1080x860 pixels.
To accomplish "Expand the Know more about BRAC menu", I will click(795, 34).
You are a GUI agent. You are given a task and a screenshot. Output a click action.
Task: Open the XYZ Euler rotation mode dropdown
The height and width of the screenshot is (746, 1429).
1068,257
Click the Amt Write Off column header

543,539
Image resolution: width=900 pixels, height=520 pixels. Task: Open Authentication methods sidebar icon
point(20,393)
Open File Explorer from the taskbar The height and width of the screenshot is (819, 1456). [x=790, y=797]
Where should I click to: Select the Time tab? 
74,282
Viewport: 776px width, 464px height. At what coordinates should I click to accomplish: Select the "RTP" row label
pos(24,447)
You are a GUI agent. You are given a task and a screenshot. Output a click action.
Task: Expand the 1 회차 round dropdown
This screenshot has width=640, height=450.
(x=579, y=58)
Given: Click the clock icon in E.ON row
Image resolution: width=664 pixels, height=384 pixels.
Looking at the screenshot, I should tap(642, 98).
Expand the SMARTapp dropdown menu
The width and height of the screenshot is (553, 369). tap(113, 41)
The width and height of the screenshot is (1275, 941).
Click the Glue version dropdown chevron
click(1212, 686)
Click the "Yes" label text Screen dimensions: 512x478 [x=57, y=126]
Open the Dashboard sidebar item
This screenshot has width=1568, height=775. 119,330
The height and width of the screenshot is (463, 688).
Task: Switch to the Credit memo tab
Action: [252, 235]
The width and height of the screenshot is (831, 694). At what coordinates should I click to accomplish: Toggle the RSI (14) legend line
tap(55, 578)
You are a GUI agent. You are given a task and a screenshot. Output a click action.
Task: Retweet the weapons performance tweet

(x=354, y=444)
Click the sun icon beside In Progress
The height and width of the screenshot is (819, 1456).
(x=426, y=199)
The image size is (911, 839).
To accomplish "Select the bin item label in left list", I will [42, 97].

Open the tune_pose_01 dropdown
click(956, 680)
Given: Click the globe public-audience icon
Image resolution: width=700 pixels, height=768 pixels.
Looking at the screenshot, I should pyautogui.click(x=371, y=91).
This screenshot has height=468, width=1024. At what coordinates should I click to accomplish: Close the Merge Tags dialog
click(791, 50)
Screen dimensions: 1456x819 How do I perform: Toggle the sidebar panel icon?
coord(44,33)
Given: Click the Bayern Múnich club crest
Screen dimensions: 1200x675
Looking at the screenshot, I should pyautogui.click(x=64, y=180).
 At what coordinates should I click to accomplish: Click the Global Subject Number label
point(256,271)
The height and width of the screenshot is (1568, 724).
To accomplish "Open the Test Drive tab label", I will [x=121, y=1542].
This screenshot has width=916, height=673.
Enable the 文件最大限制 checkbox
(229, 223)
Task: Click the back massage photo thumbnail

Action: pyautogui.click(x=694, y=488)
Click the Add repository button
※
◆ TASK DIRECTIONS: The lines to reproduce run from the one that contains "Open the Dashboard sidebar item" through the last line above; copy them exactly.

◆ SOLUTION TO THIS TASK:
Open the Dashboard sidebar item
This screenshot has width=1568, height=775. 119,330
The height and width of the screenshot is (463, 688).
Task: Switch to the Credit memo tab
Action: [252, 235]
The width and height of the screenshot is (831, 694). At what coordinates should I click to accomplish: Toggle the RSI (14) legend line
tap(55, 578)
You are a GUI agent. You are given a task and a screenshot. Output a click action.
Task: Retweet the weapons performance tweet

(x=354, y=444)
Click the sun icon beside In Progress
The height and width of the screenshot is (819, 1456).
(x=426, y=199)
The image size is (911, 839).
To accomplish "Select the bin item label in left list", I will [42, 97].

Open the tune_pose_01 dropdown
click(956, 680)
Given: Click the globe public-audience icon
Image resolution: width=700 pixels, height=768 pixels.
Looking at the screenshot, I should pyautogui.click(x=371, y=91).
This screenshot has height=468, width=1024. At what coordinates should I click to accomplish: Close the Merge Tags dialog
click(791, 50)
Screen dimensions: 1456x819 How do I perform: Toggle the sidebar panel icon?
coord(44,33)
Given: Click the Bayern Múnich club crest
Screen dimensions: 1200x675
Looking at the screenshot, I should pyautogui.click(x=64, y=180).
 At what coordinates should I click to accomplish: Click the Global Subject Number label
point(256,271)
The height and width of the screenshot is (1568, 724).
To accomplish "Open the Test Drive tab label", I will [x=121, y=1542].
This screenshot has width=916, height=673.
Enable the 文件最大限制 checkbox
(229, 223)
Task: Click the back massage photo thumbnail

Action: pyautogui.click(x=694, y=488)
Click the Add repository button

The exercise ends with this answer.